Refs can go stale. When a command fails due to a missing ref, snapshot again.

Recommended patterns

Form fill and submit

"$PWCLI" open https://example.com/form
"$PWCLI" snapshot
"$PWCLI" fill e1 "user@example.com"
"$PWCLI" fill e2 "password123"
"$PWCLI" click e3
"$PWCLI" snapshot

Debug a UI flow with traces

"$PWCLI" open https://example.com --headed
"$PWCLI" tracing-start
# ...interactions...
"$PWCLI" tracing-stop

Multi-tab work

"$PWCLI" tab-new https://example.com
"$PWCLI" tab-list
"$PWCLI" tab-select 0
"$PWCLI" snapshot

Wrapper script

The wrapper script uses

npx --package @playwright/cli playwright-cli
so the CLI can run without a global install:

"$PWCLI" --help

Prefer the wrapper unless the repository already standardizes on a global install.

Playwright Test Framework (when requested)

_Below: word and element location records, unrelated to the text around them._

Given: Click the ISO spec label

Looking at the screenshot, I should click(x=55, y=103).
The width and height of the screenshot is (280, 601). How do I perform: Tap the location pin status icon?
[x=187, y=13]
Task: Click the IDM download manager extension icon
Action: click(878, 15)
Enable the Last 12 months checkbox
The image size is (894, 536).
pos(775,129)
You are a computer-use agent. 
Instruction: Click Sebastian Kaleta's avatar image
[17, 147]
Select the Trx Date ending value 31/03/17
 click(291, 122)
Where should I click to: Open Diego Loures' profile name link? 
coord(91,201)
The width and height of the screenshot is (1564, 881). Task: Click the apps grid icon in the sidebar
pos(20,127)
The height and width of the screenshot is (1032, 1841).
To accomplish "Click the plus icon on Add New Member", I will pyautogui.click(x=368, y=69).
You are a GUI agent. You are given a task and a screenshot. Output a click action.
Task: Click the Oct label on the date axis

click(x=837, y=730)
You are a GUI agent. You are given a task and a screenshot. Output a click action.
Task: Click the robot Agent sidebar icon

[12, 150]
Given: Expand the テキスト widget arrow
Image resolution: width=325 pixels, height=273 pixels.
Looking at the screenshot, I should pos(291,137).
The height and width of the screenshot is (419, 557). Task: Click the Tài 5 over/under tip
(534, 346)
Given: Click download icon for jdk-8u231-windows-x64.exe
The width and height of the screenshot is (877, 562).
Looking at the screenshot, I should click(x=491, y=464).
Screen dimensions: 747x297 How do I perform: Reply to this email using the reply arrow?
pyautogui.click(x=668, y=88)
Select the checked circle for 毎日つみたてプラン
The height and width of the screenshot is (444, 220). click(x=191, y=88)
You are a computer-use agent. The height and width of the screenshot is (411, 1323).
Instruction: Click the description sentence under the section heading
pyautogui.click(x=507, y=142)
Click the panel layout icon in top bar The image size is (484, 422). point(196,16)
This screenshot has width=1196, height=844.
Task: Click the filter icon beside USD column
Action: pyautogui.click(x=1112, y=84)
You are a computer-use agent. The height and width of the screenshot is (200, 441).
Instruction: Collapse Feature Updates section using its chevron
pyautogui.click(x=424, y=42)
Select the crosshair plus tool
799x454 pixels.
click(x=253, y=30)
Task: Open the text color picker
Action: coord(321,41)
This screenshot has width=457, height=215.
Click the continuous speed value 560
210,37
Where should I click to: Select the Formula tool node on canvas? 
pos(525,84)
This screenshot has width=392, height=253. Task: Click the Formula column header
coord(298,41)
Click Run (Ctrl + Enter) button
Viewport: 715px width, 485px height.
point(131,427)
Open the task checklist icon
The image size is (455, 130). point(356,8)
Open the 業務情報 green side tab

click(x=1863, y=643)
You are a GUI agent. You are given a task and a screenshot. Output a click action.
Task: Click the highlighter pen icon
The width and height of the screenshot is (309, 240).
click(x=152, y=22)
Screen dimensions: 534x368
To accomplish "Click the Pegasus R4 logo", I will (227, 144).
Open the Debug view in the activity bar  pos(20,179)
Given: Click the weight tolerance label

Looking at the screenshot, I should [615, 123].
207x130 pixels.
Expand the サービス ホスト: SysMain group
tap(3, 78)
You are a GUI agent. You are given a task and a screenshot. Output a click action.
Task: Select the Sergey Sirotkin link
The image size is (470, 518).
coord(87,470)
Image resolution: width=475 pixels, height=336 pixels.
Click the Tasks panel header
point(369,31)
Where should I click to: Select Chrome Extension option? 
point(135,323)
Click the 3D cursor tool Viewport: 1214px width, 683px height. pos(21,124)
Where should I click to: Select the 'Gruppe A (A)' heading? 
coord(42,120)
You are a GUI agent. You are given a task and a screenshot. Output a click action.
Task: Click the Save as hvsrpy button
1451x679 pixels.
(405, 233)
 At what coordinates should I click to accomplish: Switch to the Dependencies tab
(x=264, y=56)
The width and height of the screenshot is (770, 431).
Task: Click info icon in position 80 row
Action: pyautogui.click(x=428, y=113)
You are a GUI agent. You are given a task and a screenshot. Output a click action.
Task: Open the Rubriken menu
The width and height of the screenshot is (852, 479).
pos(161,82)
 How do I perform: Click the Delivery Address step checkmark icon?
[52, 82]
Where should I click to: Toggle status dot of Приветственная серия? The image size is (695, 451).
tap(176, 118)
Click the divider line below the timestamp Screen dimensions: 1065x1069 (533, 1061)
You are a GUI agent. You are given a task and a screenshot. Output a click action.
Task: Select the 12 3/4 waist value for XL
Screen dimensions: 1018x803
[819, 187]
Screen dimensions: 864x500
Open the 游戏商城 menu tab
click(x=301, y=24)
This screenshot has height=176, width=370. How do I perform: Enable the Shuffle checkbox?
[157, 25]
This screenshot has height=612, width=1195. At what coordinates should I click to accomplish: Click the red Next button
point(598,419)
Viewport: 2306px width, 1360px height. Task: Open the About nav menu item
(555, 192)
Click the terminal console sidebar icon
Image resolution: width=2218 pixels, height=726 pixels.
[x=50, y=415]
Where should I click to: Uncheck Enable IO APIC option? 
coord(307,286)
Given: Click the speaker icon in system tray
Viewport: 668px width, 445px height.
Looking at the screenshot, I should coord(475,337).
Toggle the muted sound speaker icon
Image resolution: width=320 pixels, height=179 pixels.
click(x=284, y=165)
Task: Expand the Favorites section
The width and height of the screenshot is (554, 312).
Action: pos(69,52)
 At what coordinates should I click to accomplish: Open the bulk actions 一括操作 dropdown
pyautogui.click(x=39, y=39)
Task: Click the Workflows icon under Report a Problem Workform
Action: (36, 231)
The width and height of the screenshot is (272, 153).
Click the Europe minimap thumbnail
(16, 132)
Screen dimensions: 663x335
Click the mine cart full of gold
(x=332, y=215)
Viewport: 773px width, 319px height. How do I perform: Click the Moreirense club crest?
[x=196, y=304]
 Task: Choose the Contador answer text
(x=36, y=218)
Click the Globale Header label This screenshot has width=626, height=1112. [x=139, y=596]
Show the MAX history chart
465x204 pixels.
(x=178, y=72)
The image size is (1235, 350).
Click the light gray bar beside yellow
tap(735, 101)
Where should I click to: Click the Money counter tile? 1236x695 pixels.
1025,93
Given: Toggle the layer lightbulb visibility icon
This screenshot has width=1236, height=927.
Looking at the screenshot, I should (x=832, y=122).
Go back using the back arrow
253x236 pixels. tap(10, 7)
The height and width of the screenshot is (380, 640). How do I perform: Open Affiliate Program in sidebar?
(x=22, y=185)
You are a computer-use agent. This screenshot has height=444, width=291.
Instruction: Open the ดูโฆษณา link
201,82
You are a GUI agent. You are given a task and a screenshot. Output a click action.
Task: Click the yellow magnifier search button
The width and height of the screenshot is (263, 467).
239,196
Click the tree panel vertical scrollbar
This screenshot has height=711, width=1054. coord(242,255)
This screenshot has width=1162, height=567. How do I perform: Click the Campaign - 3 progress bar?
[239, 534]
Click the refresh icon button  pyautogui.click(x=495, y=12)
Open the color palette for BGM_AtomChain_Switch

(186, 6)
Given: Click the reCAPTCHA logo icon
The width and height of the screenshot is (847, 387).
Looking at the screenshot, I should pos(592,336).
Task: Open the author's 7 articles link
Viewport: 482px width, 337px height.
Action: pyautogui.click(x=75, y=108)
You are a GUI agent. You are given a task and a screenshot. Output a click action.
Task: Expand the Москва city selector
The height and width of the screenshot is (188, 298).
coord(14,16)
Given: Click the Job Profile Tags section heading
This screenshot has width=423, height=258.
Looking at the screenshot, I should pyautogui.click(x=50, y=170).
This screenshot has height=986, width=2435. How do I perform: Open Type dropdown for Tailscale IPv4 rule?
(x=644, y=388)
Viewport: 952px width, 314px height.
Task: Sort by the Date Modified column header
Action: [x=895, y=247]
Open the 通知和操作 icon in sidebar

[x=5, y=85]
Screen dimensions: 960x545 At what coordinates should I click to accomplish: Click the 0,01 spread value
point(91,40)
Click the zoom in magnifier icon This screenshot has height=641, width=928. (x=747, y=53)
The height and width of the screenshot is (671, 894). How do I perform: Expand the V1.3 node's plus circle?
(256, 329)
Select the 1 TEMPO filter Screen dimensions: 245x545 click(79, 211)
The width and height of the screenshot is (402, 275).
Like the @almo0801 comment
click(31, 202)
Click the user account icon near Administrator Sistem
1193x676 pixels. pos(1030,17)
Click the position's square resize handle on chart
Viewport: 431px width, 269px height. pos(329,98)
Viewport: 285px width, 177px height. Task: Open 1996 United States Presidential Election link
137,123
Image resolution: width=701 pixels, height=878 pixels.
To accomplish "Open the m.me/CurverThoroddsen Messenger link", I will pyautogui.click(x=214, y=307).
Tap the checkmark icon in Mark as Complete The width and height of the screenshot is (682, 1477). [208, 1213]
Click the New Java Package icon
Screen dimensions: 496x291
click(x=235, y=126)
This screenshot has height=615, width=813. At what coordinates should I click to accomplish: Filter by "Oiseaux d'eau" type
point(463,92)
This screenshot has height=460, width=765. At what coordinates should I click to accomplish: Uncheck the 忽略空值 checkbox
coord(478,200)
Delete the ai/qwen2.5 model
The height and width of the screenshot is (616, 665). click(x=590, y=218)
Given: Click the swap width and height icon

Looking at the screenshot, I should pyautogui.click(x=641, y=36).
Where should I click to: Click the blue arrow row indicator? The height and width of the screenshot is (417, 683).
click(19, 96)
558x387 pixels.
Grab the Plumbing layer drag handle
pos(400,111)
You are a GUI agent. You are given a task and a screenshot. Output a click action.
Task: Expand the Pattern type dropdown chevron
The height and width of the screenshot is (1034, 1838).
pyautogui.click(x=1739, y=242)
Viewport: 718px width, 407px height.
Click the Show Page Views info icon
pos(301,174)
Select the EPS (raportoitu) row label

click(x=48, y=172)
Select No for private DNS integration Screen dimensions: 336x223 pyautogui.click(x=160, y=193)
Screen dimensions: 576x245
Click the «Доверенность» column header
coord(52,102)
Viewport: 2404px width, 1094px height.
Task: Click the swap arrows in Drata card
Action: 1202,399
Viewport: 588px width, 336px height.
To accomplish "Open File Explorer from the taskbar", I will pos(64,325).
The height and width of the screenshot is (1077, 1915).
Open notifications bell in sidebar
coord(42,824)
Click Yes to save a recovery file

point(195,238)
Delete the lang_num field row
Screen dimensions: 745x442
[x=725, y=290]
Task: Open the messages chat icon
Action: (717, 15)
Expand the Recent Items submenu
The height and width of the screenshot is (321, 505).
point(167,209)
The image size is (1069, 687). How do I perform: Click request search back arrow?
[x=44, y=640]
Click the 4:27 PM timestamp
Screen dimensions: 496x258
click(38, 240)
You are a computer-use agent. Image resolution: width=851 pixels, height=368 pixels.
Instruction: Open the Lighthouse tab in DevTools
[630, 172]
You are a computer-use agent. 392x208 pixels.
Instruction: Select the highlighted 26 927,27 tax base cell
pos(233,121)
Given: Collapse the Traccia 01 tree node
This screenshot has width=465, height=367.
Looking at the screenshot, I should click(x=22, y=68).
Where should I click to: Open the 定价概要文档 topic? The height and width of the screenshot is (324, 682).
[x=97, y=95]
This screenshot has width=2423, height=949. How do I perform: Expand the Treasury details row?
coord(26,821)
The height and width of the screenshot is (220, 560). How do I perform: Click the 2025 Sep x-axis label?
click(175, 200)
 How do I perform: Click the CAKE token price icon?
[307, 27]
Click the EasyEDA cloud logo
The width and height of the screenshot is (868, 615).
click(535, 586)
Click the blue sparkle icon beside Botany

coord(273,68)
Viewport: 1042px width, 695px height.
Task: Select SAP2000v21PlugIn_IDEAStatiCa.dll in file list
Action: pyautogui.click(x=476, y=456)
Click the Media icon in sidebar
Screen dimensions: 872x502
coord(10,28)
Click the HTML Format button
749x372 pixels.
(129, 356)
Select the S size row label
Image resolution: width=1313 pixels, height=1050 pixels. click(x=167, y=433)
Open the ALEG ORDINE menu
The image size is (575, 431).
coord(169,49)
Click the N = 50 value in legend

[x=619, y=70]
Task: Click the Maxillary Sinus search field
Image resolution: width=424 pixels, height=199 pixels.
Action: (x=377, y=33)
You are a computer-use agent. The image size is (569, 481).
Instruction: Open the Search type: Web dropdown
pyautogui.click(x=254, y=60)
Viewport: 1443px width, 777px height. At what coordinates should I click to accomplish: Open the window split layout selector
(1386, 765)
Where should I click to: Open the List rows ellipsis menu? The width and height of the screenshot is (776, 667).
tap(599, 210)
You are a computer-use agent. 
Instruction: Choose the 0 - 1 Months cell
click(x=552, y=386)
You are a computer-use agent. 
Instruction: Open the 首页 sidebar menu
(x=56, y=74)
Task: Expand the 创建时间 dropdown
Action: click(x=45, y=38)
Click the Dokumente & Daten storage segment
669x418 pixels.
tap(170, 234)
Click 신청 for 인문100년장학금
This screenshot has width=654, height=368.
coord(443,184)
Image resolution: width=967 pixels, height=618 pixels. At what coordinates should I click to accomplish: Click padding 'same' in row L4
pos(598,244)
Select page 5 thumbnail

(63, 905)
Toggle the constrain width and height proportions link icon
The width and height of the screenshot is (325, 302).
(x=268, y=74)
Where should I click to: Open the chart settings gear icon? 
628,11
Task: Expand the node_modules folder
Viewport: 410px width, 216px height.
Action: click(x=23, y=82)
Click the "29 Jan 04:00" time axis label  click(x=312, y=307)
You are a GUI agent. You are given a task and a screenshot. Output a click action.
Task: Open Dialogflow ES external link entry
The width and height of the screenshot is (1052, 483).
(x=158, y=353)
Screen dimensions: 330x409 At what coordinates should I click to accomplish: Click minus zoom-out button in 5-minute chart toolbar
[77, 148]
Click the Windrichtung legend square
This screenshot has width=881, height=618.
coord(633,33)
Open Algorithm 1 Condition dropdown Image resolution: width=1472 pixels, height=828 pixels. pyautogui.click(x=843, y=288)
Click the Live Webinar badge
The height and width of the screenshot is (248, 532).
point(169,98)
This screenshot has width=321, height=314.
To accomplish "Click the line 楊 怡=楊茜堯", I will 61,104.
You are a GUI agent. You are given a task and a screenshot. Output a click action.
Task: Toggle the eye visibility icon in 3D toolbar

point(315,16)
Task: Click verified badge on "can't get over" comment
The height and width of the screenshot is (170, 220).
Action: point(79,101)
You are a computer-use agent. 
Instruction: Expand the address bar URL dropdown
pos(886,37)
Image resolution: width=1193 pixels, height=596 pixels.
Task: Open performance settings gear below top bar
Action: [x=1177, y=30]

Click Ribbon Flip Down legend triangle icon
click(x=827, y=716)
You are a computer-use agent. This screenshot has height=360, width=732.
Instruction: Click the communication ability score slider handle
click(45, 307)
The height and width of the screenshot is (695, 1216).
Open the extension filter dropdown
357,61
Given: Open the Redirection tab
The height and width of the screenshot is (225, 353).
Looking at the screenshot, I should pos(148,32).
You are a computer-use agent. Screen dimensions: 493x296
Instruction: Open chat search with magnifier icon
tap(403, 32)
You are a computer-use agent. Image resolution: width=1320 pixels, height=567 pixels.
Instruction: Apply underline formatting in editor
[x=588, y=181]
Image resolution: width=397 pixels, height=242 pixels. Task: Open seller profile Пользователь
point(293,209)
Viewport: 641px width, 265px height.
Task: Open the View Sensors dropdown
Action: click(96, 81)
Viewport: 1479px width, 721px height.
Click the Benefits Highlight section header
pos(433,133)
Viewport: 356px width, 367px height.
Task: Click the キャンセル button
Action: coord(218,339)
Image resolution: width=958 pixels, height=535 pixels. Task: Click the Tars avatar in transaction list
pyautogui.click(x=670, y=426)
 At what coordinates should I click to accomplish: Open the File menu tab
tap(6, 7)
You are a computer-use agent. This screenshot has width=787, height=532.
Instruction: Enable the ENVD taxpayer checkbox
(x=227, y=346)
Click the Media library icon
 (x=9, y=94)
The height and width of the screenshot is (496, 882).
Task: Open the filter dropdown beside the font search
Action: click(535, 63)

When the user explicitly asks for test files (not CLI automation), use

@playwright/test
:

# Install
npm init playwright@latest

# Run tests
npx playwright test                       # All tests
npx playwright test --project=chromium    # Single browser
npx playwright test tests/login.spec.ts   # Single file
npx playwright test --ui                  # Interactive UI mode

# Generate tests by recording
npx playwright codegen http://localhost:3000
// tests/example.spec.ts
import { test, expect } from '@playwright/test';

test('login flow', async ({ page }) => {
  await page.goto('/login');
  await page.getByLabel('Email').fill('user@example.com');
  await page.getByLabel('Password').fill('password123');
  await page.getByRole('button', { name: 'Sign In' }).click();
  await expect(page.getByRole('heading', { name: 'Dashboard' })).toBeVisible();
});

Key Playwright Test APIs:

  • Locators:
    page.getByRole()
    ,
    page.getByLabel()
    ,
    page.getByText()
    ,
    page.getByTestId()
    — prefer role-based locators
  • Assertions:
    expect(locator).toBeVisible()
    ,
    .toHaveText()
    ,
    .toHaveCount()
    ,
    .toHaveURL()
  • Fixtures:
    test.use({ storageState: 'auth.json' })
    for authenticated tests
  • Page Object Model: extract locators and actions into reusable page classes

References

Open only what you need:

Guardrails

  • Always snapshot before referencing element ids like
    e12
    .
  • Re-snapshot when refs seem stale.
  • Prefer explicit commands over
    eval
    and
    run-code
    unless needed.
  • When you do not have a fresh snapshot, use placeholder refs like
    eX
    and say why; do not bypass refs with
    run-code
    .
  • Use
    --headed
    when a visual check will help.
  • When capturing artifacts in this repo, use
    output/playwright/
    and avoid introducing new top-level artifact folders.
  • Default to CLI commands and workflows, not Playwright test specs.